In a failover the following steps occur in rough order:

  1. Heartbeat is initiated
  2. The primary fails to register a heartbeat. This can happen due to any number of reasons
  3. The cluster removes the primary from the cluster and replicas seek to identify themselves as the new leader.
  4. The winner of this election promotes itself and the other replica is reconfigured to use it as the source.
  5. If vip-manager is used, the virtual IP is assigned to the new primary
  6. On connection, the replica will create its own replication slot.
  7. The old primary, if available is evaluated and may be recovered if possible, given existing options

Recovering the Old Primary

If the replicas were fully caught up to speed, the old primary is simply re-attached as a replica to the new primary. This can happen if, for example, the PostgreSQL host disappeared during a slow time and autovacuum was not currently active.

If the replicas are not fully caught up, then the old primary must be recovered, via pg_rewind. Whether this step is automatic or not depends on settings, and different use cases suggest different approaches here.

Caveats to pg_rewind

The use of pg_rewind can (but does not necessarily) indicate a possibility of data loss of the most recent transactions. In most cases, if the replicas were well caught up, there may be some in-flight (uncommitted) transactions whose writes must be undone, or there could be autovacuum processes which are writing cleaned-up blocks and these must be undone, Remember, to start replicating we have to have the same files.

The second major caveat to pg_rewind is that if PostgreSQL crashed (for example) because underlying data storage failures, this will not correct the problem and it would be better to determine the cause, replace the hardware, and then bootstrap a new clean instance of the PostgreSQL database, using Patroni to do this. Failure to diagnose the problem here could lead to further data loss later due to underlying storage failures so some people prefer to manually run rewind after diagnosing the cause of the failover.

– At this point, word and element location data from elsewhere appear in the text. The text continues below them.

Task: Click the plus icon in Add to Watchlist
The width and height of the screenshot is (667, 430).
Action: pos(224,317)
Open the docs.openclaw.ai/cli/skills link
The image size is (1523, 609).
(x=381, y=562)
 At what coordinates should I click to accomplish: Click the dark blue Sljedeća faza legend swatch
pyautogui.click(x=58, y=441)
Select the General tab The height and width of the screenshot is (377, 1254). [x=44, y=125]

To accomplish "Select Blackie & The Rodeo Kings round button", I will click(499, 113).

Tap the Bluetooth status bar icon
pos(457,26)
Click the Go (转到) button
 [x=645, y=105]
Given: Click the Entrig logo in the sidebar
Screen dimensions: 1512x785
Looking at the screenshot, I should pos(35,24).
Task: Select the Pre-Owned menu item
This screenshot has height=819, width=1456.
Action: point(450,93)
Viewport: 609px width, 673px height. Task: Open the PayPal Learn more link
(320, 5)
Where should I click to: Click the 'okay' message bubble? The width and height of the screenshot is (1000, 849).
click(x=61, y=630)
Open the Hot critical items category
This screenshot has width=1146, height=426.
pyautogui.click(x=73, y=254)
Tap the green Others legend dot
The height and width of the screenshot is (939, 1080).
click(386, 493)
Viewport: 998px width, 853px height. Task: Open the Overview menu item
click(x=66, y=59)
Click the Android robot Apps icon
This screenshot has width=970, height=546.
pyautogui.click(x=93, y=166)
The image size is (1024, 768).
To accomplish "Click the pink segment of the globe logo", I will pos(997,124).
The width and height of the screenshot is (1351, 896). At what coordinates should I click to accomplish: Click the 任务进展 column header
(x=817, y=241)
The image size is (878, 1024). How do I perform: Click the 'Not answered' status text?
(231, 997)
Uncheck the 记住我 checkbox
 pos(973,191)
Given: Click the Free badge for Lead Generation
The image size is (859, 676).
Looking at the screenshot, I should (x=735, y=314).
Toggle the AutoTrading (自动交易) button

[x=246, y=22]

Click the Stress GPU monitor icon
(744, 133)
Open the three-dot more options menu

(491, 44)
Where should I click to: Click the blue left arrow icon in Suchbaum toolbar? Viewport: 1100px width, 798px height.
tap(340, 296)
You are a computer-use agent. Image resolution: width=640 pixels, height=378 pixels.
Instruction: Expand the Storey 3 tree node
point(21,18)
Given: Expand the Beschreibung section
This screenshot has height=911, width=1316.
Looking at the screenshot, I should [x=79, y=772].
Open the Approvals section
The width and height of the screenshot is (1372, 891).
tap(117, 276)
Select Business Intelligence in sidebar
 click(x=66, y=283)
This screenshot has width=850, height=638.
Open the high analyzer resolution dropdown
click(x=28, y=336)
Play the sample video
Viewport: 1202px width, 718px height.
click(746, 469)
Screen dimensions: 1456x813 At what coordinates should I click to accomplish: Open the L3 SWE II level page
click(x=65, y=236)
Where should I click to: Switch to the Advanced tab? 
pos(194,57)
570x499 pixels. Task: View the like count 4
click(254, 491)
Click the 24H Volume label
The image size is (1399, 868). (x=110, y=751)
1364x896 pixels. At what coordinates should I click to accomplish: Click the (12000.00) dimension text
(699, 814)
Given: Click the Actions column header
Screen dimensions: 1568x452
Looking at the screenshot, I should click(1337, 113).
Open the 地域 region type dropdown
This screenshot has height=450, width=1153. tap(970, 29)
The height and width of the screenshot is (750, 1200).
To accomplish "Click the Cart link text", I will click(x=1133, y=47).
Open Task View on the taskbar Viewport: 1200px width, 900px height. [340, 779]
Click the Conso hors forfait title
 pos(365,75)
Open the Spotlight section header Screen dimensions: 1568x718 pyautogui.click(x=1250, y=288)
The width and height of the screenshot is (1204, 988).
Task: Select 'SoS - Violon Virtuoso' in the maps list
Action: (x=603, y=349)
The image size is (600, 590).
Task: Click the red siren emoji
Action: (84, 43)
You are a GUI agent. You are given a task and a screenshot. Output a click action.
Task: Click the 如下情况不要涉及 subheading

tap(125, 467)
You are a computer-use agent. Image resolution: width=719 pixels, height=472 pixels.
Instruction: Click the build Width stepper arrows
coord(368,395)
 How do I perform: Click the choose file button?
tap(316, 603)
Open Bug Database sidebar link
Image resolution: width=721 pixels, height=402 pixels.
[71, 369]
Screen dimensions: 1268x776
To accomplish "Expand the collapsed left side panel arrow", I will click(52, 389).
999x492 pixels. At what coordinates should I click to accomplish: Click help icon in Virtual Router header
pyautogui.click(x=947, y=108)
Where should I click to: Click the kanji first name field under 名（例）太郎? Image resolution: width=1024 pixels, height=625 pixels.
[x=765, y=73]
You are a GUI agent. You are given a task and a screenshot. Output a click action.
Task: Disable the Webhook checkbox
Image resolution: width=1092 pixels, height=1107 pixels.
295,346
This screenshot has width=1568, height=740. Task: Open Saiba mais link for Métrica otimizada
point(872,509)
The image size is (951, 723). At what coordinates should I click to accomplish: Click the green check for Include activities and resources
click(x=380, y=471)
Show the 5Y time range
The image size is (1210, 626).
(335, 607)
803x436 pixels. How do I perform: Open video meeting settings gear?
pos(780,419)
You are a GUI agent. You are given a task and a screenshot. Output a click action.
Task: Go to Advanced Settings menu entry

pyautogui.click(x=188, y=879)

Replication Slot Edge Cases

Replication slots have a couple of edge cases in this setup which can be managed a few different ways. Managing these is critical and understanding the implications of the use of replication slots are vital.

PostgreSQL replication works by sending the write-ahead log messages to the replicas in real-time which then replay these messages on their files in order to keep them up to speed. Periodically, when a checkpoint occurs, write-ahead log files which can be removed are removed.

Replication slots store state information about what write-ahead log messages have been sent to each replica. This information is used to determine whether write-ahead log files can be safely deleted or not, If you have a replication slot which has been active but is not updated due to sending wal, then wal will not be clearable and will build up on the server until it runs out of space and PostgreSQL will then crash.

During a checkpoint, a configurable amount of write-ahead log is retained, This is useful for preventing the files from being removed out from under the replicas if no replication slots exist yet. On high-traffic systems, you may need to tune wal_keep_size in order to improve your chances of being able to just resume replication. Alternatively using a restore_command and an external archive can allow nodes to retrieve missing write-ahead log segments from an external archive.

Concluding Thoughts

Patroni is a wonderful tool but understanding the fundamentals is still important. Like any system there are important tradeoffs between considerations which must be taken into account. These are discussed above.

I hope you all have gained some insight into how Patroni handles failovers.